Figure 4.

Future recommendations. (A) A large sample of C9ORF72-ALS patients should be studied using a validated questionnaire, such as the HAPAQ, to establish in a larger scale study whether strenuous PA exacerbates the clinical phenotype. This may allow lifestyle advice to be provided to at-risk family members with this genetic subtype of ALS. (B) Skin biopsies can be taken from participants with ALS and healthy controls. The fibroblasts can be reprogrammed to generate motor neurons, astrocytes and microglial cells. These human cell models can be studied to assess in detail pathophysiological changes when subjected to stresses e.g. hypoxia and oxidative stress, which operate during strenuous PA. The differences in stress response can be analysing using RNA sequencing, investigating any dysregulation of the response transcriptome in cell models of ALS compared to controls. (C) There are known transcriptomic changes present in PBMCs following strenuous exercise.

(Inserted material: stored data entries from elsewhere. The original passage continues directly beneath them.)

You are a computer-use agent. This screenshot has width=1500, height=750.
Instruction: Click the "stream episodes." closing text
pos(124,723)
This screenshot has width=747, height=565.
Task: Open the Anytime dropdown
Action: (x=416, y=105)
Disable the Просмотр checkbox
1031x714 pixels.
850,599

The genetic factors predisposing to dysregulation of the physiological pathways can be analysed in large datasets of whole genome sequencing from a large sample of ALS patients. (D) Animal models of genetic subtypes of ALS beyond SOD1 can be studied to evaluate the effect of strenuous PA on disease parameters such as age of onset and survival. For example, for C9ORF72 ALS relevant Drosophila, zebrafish and mouse models have been generated, which will allow evaluation of this genetic–environmental interaction.^97–100 Figure created using BioRender.com.